I have a n*n matrix and want to group the numbers together in different classes. I will explain it with a 5*5 matrix. The upper and lower diagonal values are same while the diagonal matrix is always 1. This is a correlation matrix of pairs where (1,2)=(2,1). I have a threshold of 0.9 so whichever value is greater than 0.9 then both the values are clustered in the same group. I will start with row 1. I want to select the values greater than 0.9 which in this case is only 4th. Now I will group (1,4) in group A. I will also in this same iteration find the least value which should be less than 0.9. Here it is 3rd entry which is 0.75. So for the column 3 I move to row 3 in the second iteration. Now I will repeat the same process but I have to only group remaining columns which are not yet grouped which is 2,3,5 by the same rule. In this iteration only 5th is greater than 0.9 so I have (3,5) as the pair and the least value is (3,1) but since I have to only check 2,3,5 (1,4 are already grouped in A) I will look for minimum out of these two (2,5) which is 2. Now I move to row 2. In my algorithm now 2 is the only last remaining factor I'd look for the maximum value in the second row which is (2,5) and will group this remaining 2 with (2,3,5). I will repeat this process till all the items are grouped in groups A, B, C…. and so on. So to group the last remaining row number I just group them with the best value they have row number.
There would not be any case where a factor is common i.e they are in two groups. For example after (1,4) so when we do iteration for 3rd row then 4th column would not have greater value than 0.9 (most likely) because the factors are from certain image features which associates to each other in a way that since 1 is not associated with 3 very well and good with 4 hence 3 would also be not very well associateed with 4.
Please let me know if you have any questions as I think this may confuse you pretty much. Please let me know if you can let me know a simple algorithm which works for this. Thanks in advance.
My final output group will be (1,4),(2,3,5)
0001 0.88 0.75 0.91 0.79
0.88 0001 0.76 0.74 0.97
0.75 0.76 0001 0.76 0.99
0.91 0.74 0.76 0001 0.80
0.79 0.97 0.99 0.80 0001

Best Answer

I'm still not entirely clear on your whole algorithm, I think the following do what you want:
function clusters = cluster(m, threshold)
columns = 1:size(m, 2); %keep track of column indices remaining. clustered columns are removed from m when they are clustered
clusters = {};
currentrow = 1; %start on 1st row
while ~isempty(m)
tocluster = m(currentrow, :) > threshold; %cluster columns whose value is above threshold on current row.
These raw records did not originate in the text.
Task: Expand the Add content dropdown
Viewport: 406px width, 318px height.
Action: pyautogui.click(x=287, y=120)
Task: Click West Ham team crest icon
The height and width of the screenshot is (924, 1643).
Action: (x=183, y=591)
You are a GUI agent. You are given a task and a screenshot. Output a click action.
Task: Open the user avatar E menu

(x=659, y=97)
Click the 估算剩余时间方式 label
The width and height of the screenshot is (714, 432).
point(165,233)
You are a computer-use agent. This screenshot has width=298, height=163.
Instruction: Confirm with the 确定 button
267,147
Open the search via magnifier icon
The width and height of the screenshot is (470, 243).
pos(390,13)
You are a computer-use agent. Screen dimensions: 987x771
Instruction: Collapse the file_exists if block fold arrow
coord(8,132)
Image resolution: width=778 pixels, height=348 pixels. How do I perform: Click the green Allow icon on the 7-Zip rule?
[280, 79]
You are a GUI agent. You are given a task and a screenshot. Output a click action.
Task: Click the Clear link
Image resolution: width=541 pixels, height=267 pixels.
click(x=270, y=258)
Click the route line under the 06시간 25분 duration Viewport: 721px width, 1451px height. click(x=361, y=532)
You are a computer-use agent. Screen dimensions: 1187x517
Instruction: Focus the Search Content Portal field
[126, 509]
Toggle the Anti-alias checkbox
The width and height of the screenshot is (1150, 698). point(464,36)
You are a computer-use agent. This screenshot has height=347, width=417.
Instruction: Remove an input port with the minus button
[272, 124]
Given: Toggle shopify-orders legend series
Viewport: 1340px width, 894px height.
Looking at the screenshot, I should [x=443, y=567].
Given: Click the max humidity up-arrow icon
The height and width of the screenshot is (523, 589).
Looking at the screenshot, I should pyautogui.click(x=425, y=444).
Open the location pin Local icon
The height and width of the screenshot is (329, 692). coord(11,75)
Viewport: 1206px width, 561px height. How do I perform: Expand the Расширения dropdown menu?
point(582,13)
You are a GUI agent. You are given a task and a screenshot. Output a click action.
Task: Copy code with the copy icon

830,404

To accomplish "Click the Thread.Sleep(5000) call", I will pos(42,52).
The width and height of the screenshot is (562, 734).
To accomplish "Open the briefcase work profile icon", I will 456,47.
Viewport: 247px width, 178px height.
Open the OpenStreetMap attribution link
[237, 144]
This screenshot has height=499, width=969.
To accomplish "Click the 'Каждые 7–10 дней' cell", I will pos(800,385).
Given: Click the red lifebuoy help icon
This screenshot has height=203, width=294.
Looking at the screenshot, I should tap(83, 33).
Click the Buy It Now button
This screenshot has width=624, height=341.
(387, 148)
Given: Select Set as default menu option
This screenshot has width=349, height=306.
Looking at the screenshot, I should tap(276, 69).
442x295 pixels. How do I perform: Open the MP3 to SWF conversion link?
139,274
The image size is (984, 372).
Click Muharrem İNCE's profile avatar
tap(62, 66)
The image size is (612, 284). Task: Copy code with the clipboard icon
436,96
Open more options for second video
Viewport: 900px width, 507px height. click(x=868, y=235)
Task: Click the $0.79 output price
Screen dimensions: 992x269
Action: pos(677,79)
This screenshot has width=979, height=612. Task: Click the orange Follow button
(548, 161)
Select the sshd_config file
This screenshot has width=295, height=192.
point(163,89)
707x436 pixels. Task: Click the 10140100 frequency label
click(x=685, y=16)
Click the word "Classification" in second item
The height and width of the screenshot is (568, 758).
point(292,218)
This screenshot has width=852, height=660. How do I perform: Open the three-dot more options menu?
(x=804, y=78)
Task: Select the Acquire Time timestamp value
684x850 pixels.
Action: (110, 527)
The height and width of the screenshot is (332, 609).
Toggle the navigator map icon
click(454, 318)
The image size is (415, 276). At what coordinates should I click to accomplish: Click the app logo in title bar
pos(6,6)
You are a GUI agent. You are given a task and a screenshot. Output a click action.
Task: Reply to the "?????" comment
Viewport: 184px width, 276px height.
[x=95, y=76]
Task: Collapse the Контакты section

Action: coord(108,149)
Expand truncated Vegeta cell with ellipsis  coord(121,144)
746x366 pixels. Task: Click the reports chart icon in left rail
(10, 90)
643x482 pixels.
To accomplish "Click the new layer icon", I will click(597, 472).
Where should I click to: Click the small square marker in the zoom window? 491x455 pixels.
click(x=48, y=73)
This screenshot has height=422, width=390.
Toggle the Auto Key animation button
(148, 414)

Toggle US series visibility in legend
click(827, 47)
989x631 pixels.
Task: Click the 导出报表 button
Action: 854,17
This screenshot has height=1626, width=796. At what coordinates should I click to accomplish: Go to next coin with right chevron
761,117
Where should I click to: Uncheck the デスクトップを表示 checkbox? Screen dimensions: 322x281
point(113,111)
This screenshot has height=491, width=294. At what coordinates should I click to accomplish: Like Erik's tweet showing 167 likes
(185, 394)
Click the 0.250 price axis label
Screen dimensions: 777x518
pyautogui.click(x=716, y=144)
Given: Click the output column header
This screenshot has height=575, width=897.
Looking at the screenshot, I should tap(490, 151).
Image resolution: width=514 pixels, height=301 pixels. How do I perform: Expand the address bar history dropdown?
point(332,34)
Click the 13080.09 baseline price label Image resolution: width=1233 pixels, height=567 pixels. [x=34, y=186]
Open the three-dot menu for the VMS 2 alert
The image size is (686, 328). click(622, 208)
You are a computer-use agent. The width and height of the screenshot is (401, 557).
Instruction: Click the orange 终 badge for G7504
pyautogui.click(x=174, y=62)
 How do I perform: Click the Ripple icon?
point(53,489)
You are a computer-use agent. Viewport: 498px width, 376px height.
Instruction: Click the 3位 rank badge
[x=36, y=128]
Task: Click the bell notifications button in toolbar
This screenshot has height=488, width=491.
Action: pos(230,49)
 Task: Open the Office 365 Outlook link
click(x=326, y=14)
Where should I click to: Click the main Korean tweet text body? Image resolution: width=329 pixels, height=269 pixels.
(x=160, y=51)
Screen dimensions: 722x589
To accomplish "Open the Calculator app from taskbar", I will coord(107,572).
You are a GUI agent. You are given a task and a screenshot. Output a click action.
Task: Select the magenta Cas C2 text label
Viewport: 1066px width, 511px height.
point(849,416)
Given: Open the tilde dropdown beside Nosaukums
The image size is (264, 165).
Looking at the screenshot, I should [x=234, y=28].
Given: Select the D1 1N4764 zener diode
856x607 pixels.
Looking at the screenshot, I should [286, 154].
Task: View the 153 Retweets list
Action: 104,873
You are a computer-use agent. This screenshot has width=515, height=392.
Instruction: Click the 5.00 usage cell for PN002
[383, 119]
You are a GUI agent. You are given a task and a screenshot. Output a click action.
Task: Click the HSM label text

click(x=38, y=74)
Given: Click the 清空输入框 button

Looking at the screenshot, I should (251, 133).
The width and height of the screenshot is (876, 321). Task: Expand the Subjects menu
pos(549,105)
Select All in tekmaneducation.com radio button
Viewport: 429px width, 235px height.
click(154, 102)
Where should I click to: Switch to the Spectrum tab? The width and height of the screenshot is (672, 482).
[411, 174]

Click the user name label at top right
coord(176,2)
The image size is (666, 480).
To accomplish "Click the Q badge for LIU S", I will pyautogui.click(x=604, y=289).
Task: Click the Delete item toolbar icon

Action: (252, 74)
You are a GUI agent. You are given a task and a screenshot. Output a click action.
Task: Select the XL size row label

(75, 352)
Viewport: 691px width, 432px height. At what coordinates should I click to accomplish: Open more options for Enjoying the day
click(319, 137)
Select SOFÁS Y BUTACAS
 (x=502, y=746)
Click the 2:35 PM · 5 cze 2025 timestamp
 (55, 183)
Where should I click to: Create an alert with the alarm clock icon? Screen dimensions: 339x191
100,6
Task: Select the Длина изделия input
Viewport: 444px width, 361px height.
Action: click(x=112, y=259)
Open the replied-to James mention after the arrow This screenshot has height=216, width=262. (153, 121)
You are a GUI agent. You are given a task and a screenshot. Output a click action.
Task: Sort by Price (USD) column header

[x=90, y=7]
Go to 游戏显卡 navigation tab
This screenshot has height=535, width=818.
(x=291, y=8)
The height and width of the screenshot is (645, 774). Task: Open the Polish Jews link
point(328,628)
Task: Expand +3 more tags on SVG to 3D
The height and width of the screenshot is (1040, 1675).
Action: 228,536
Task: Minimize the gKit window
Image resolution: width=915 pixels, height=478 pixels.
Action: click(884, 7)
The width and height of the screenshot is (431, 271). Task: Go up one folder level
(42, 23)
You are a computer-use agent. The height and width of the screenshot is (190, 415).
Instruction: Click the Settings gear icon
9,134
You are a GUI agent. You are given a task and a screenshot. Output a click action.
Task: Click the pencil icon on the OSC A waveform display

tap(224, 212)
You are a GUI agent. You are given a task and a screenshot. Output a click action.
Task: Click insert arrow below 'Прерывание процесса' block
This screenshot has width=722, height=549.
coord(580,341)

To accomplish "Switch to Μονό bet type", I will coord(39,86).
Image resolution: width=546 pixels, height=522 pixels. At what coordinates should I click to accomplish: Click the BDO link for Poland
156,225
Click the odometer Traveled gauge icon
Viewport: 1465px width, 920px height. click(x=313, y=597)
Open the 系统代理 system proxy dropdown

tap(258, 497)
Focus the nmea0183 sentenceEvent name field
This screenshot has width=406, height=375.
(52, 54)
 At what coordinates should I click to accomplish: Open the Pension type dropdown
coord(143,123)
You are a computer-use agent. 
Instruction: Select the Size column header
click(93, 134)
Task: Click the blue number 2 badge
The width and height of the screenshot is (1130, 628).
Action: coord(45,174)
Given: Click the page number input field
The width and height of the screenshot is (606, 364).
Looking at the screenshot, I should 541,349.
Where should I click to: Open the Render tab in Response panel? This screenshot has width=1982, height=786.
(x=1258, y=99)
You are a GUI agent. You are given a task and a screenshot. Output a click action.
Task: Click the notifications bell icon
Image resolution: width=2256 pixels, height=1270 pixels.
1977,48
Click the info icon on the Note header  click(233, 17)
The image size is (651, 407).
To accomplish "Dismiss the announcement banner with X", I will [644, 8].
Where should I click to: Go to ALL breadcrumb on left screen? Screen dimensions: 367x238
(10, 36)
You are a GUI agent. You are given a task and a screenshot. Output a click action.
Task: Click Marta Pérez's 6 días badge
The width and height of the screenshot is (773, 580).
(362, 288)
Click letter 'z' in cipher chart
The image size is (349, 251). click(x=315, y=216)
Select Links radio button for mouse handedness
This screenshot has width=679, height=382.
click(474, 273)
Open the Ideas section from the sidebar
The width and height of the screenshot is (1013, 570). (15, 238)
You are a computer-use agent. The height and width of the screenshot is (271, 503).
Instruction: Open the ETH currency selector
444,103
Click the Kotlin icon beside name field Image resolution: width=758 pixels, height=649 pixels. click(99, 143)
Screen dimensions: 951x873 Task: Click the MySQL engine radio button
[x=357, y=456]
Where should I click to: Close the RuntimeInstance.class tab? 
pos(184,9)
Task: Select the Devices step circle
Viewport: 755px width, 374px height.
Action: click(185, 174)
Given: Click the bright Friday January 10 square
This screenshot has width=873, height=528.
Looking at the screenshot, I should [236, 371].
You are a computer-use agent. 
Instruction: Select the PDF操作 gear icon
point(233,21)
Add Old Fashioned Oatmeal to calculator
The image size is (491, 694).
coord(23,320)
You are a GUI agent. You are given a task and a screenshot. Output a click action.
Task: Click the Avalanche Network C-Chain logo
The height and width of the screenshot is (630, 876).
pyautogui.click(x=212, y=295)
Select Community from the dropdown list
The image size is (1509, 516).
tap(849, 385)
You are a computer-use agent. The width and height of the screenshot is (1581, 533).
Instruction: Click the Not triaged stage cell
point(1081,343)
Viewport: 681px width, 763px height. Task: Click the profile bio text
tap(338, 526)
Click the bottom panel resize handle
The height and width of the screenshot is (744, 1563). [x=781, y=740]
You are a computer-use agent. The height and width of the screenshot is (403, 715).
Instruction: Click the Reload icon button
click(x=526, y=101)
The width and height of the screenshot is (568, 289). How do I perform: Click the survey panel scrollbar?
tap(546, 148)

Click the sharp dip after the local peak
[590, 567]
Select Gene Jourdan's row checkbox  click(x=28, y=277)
Note that since m(currentrow, currentrow) is 1, it's always included in the cluster
if sum(~tocluster) == 1 %if there's only one column left to cluster afterward
tocluster = true(size(tocluster)); %then include it in the current cluster
end
clusters{end + 1} = columns(tocluster); %#ok<AGROW> %get actual index of columns to cluster
[~, newrow] = min(m(currentrow, :)); %find next row to start clustering from
currentrow = columns(newrow);
m = m(:, ~tocluster); %get rid of columns that have been clustered.
columns = columns(~tocluster);
end
end
I certainly didn't understand what to do when there's only one column/row left to cluster. In the above it's included in the last cluster.